Un internat catholique dans le canton de Fribourg accueille le garçon pour l’école secondaire. Il est avide de connaissances. Il s’applique. Les Pères le font avancer avec amour - oui, en fait avec trop d’amour. – Et de nouveau, il y a cette contradiction : Jean Louis est reconnaissant à ses professeurs pour le savoir qu’ils lui transmettent, et reconnaissant pour le développement de son esprit et de son âme qu’ils lui permettent. En même temps, il déteste les actes que les mains des Pères accomplissent sur son corps.

 

Pourtant, à 16 ans, Jean Louis Claude n’a qu’un souhait : devenir lui-même prêtre. « Mais ce n’était pas possible », dit-il dans le film et abandonne. « Enseignant non plus... » Plus tard, il s’explique : Il a peur de ne pas pouvoir se contrôler et d’abuser des élèves en tant qu’éducateur. Parce qu’il est gay jusqu’à l’os. Il a compris cela au cours des cinq ans qu’il vivait avec une femme qui voulait le changer.

 

Une autre fuite est donc inévitable. Jean Louis Claude part pour Paris comme l’amant d’un acteur de cinéma qui l’a courtisé. Une fois en France, ils baisent dans tous les sens. Contradiction là aussi. D’une part, Jean Louis Claude apprend dans la sexualité désinhibée à « être enfin moi-même », d’autre part le virus de l’immunodéficience fait son apparition. Il commence à marquer les gays et bientôt aussi à les décimer.

 

Mais dans la vie de Jean Louis Claude, il y a toujours l’écriture. Avec elle, il tente de se réconcilier avec le monde – et le monde avec lui. Car il n’est pas resté une ardoise vierge. Dans une frénésie de médicaments, il a dérapé, a été envoyé en prison, s’est évadé, a été repris le soir même, puis a connu l’internement dans des cliniques psychiatriques où il a passé des crises de dépression et des cures de sommeil.

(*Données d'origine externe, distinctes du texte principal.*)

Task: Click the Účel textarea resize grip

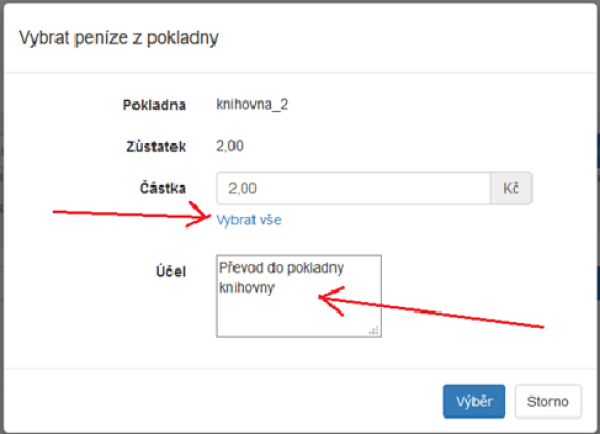Action: tap(374, 330)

Alors qu’il raconte les hauts et les bas qui ont façonné sa vie devant l’objectif de la caméra en marche, il sait qu’il est encore sur un terrain mouvant.

 

Lorsque Jean Louis Claude parle de la menace qui pourrait revenir à tout moment, il parle comme le pauvre prêtre dans Kalkstein d’Adalbert Stifter : « Ça pourra être aujourd’hui, ça pourra être demain, ça pourra venir que dans quelques ans. » Mais celui qui dit cela, sait : « Nous sommes tous entre les mains de Dieu. »

 

Aujourd’hui, Jean-Louis Claude ne peut plus voir le monde en Dieu. C’est là que réside peut-être la plus grande misère.